Problems and Discussion of the Inverse Laplace Transform - 1

Finding \( h(t) \) from Transfer Function \( H(s) \)

Find \( h(t) \) from \( H(s) = \frac{s^2}{s^3 + 4s^2 + 4s} \)

Discussion:

We need to perform the inverse Laplace transform. Here are the steps to follow to obtain \( h(t) \) from the transfer function \( H(s) \):

Step 1: Factorize the denominator of \( H(s) \)

\[ H(s) = \frac{s^2}{s^3 + 4s^2 + 4s} = \frac{s^2}{s(s^2 + 4s + 4)} = \frac{s^2}{s(s + 2)^2} \]

Step 2: Convert the fraction into a simpler partial fraction form for easier inversion

\[ H(s) = \frac{s^2}{s(s + 2)^2} = \frac{A}{s} + \frac{B}{s + 2} + \frac{C}{(s + 2)^2} \]

\[ s^2 = A(s + 2)^2 + Bs(s + 2) + Cs \]

\[ s^2 = A s^2 + 4A s + 4A + B s^2 + 2B s + C s \]

\[ s^2 = (A + B) s^2 + (4A + 2B + C) s + 4A \]

Step 3: Determine the Coefficients

\[ s^2 = (A + B) s^2 + (4A + 2B + C) s + 4A \]

By comparing coefficients, we get:

  • \(1 = A + B\)
  • \(0 = 4A + 2B + C\)
  • \(0 = 4A \Rightarrow A = 0\)

From \(1 = A + B\), we get \(1 = 0 + B \Rightarrow B = 1\)

PROVIDED MATERIAL >>
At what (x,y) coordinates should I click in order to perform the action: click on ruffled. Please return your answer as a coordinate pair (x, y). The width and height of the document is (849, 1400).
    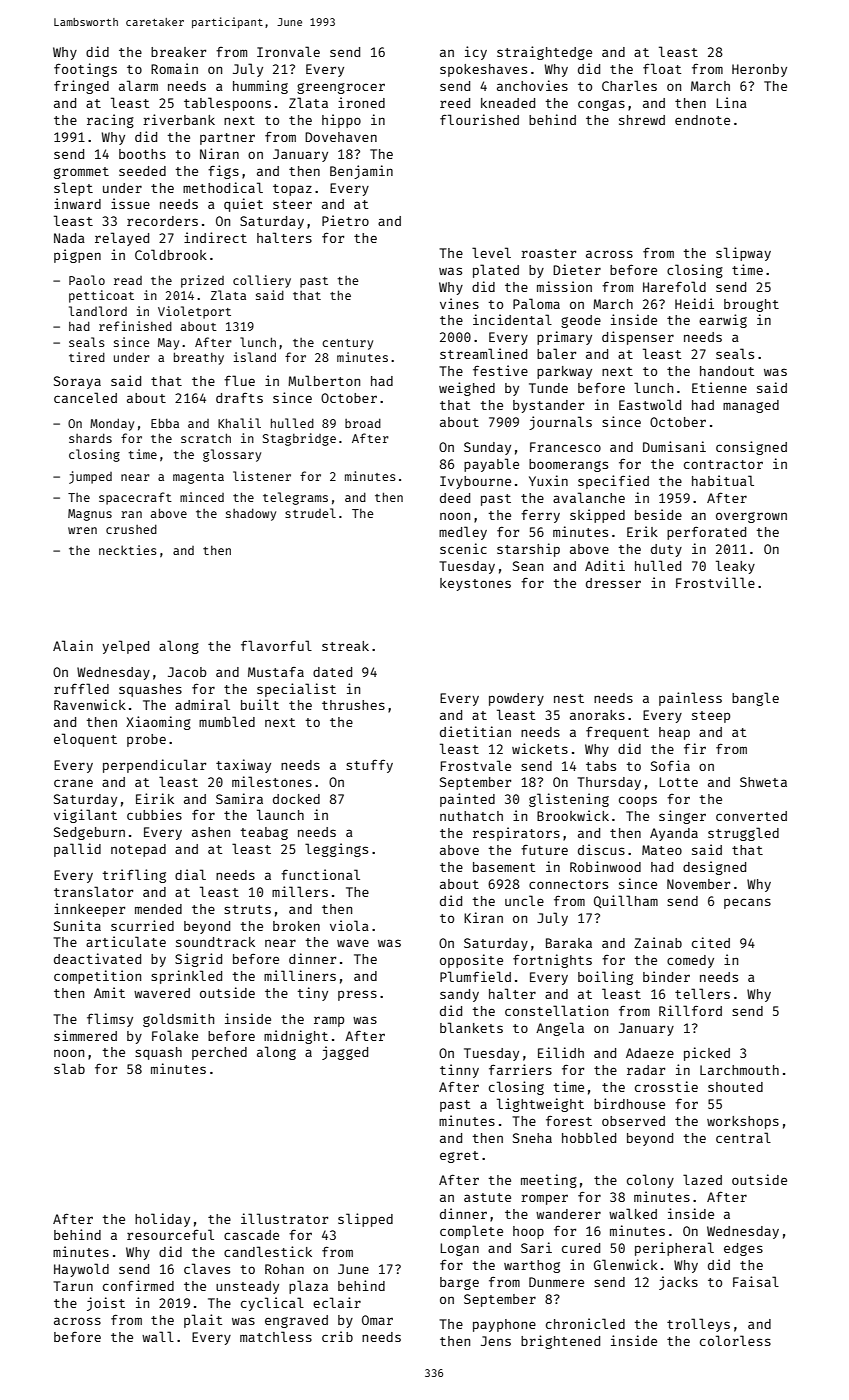
    Looking at the image, I should click on (81, 688).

SHORT PROBLEM >>
Please list the titles of the numbered steps in the inverse Laplace transform page.

THE ANSWER >>
Step 1: Factorize the denominator of H(s)
Step 2: Convert the fraction into a simpler partial fraction form for easier inversion
Step 3: Determine the Coefficients